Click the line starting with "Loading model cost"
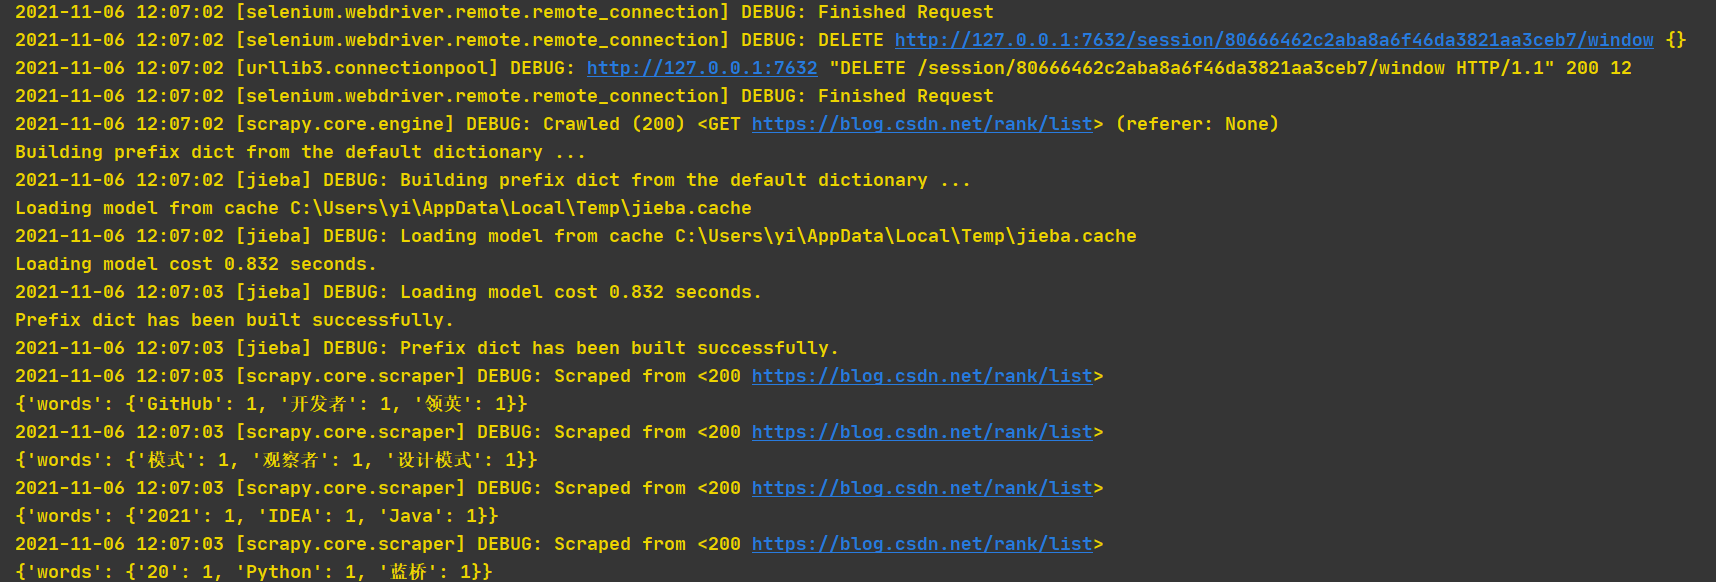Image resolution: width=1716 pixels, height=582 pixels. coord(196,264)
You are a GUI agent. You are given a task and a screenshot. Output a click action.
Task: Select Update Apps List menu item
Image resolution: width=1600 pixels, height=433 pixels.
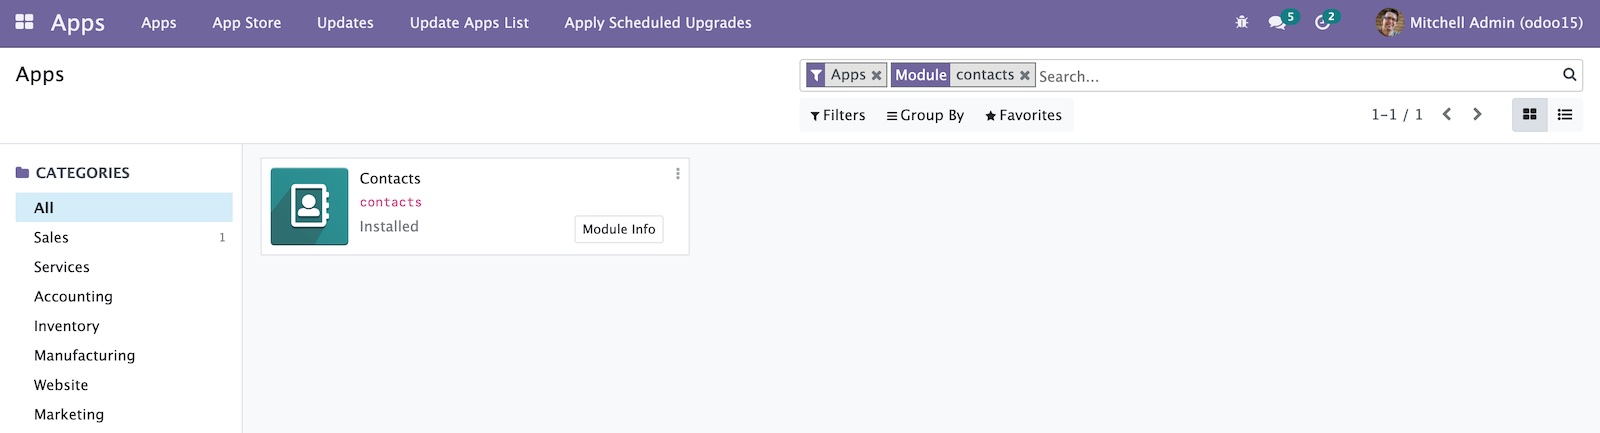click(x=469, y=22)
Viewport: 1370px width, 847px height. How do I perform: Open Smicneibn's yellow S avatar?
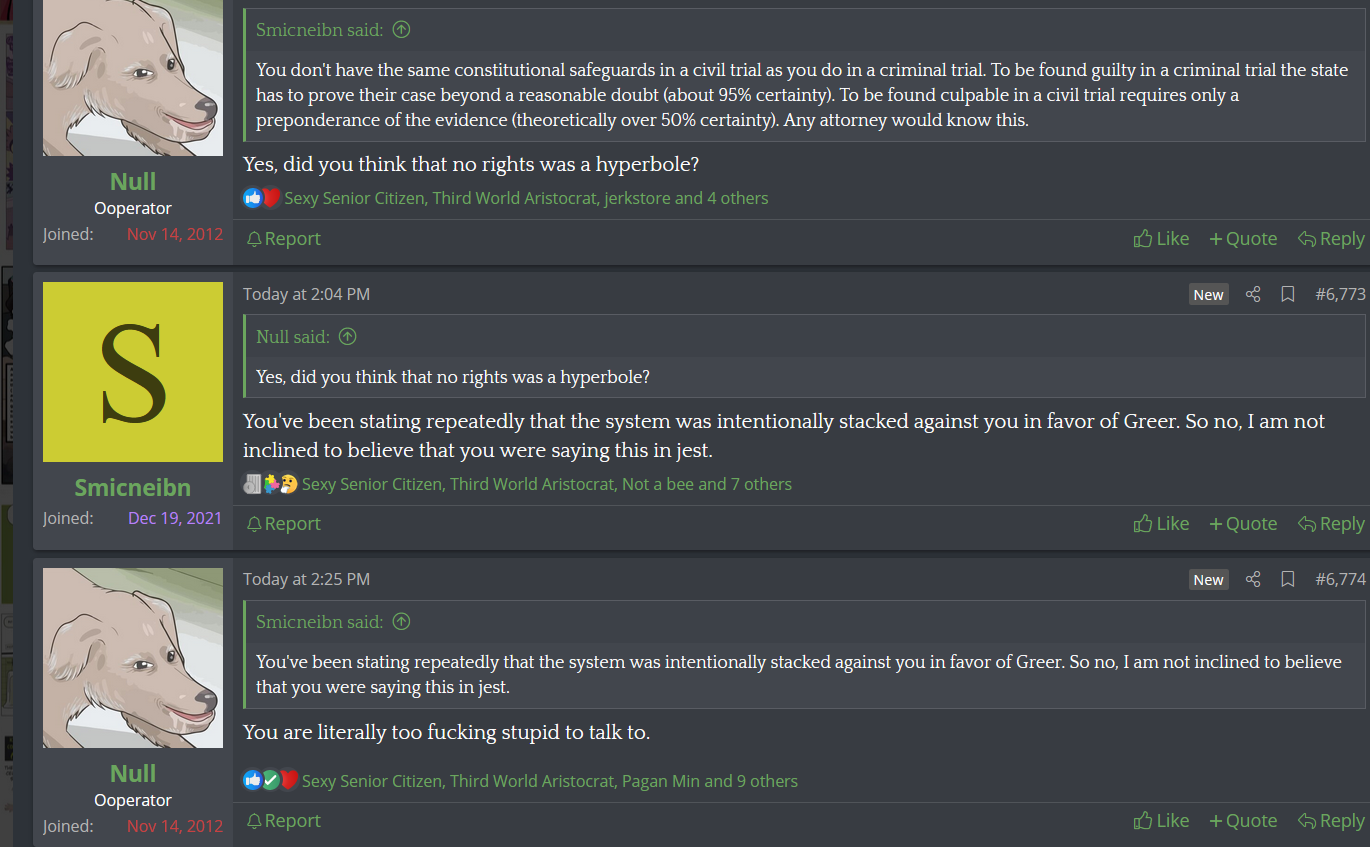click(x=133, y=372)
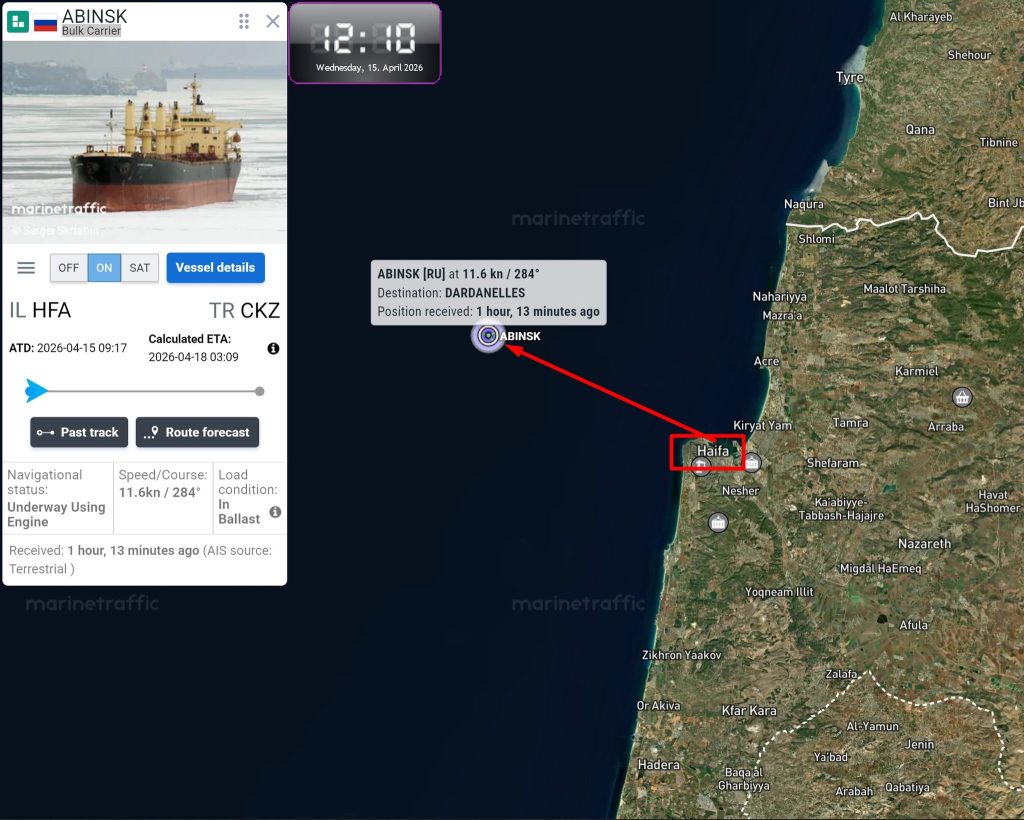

Work order: Every entry above has to be repeated exactly, apart from its pictures.

Solution to the problem:
Click the line starting with "Loading model cost"
Image resolution: width=1716 pixels, height=582 pixels. coord(196,264)
You are a GUI agent. You are given a task and a screenshot. Output a click action.
Task: Select Update Apps List menu item
Image resolution: width=1600 pixels, height=433 pixels.
click(x=469, y=22)
Viewport: 1370px width, 847px height. How do I perform: Open Smicneibn's yellow S avatar?
click(x=133, y=372)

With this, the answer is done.